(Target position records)
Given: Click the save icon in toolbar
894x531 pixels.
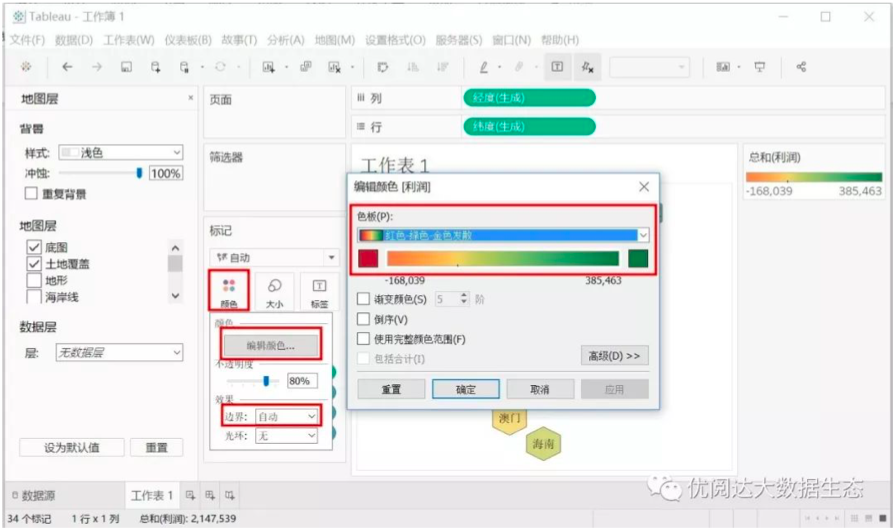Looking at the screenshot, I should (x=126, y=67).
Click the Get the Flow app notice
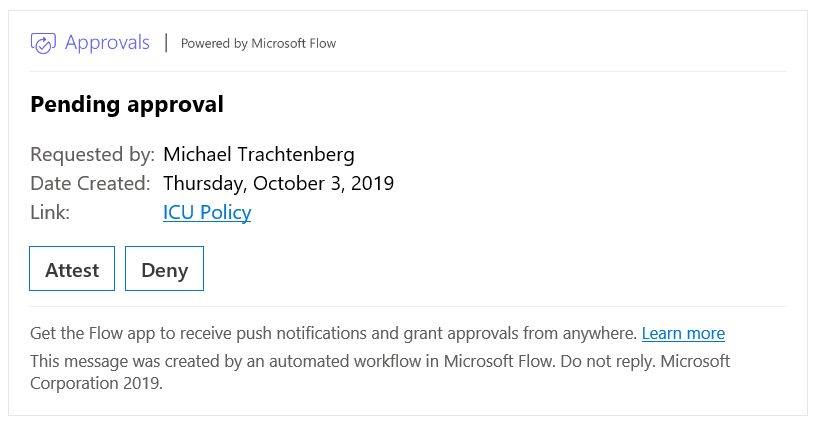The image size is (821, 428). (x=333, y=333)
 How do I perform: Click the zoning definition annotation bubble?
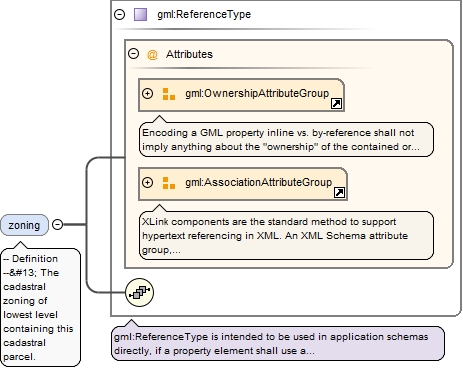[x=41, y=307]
--
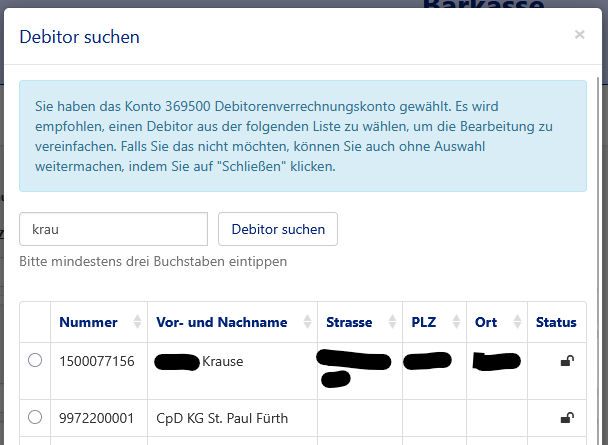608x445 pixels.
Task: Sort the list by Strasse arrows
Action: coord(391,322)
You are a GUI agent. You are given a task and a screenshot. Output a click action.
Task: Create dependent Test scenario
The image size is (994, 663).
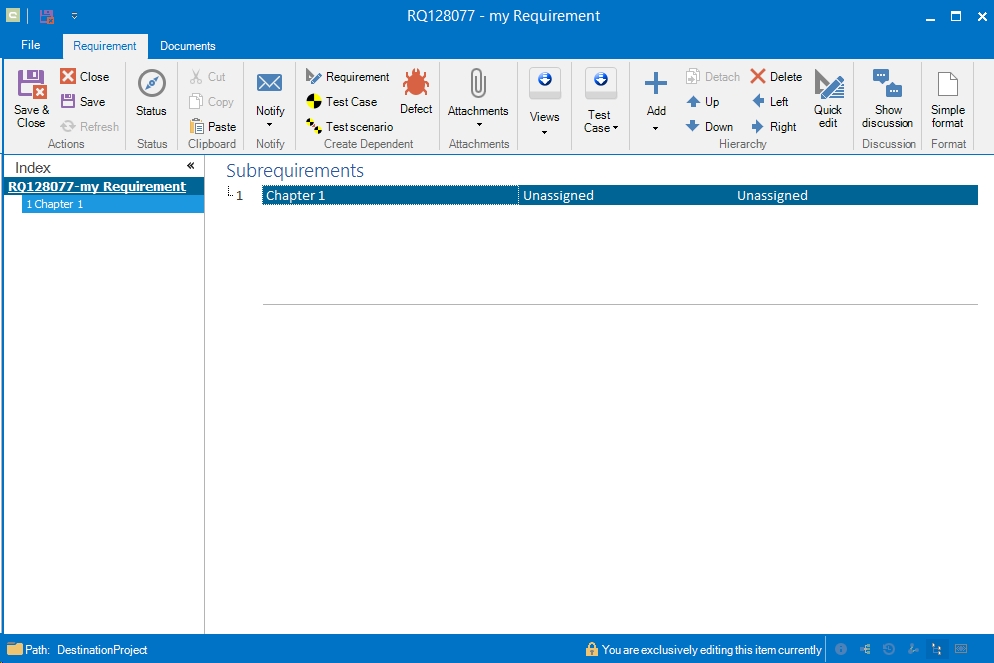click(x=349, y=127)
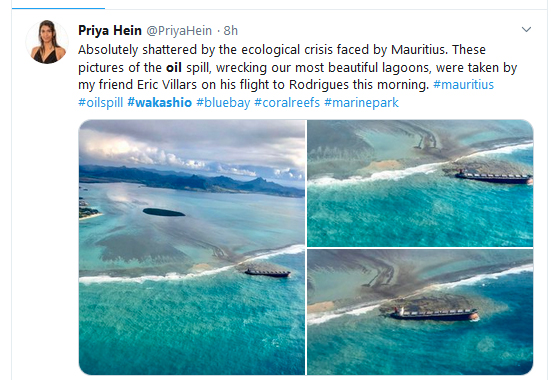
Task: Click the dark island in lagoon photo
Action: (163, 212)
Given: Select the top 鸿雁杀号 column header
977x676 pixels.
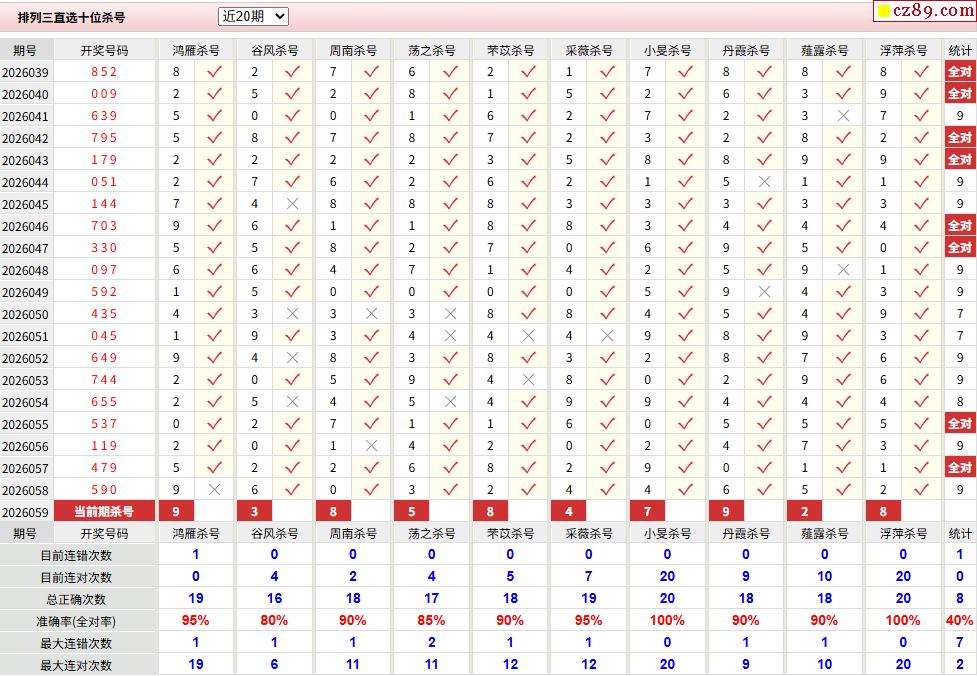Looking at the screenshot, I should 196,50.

EXERCISE
Copy the lines word for word, starting at the line that contains "Given: Click the save icon in toolbar" and ending after the line that contains "[x=41, y=307]". Leave the pictures out of your copy.

EXERCISE RESULT
Given: Click the save icon in toolbar
894x531 pixels.
Looking at the screenshot, I should (x=126, y=67).
Click the Get the Flow app notice
The image size is (821, 428). (x=333, y=333)
 How do I perform: Click the zoning definition annotation bubble?
[x=41, y=307]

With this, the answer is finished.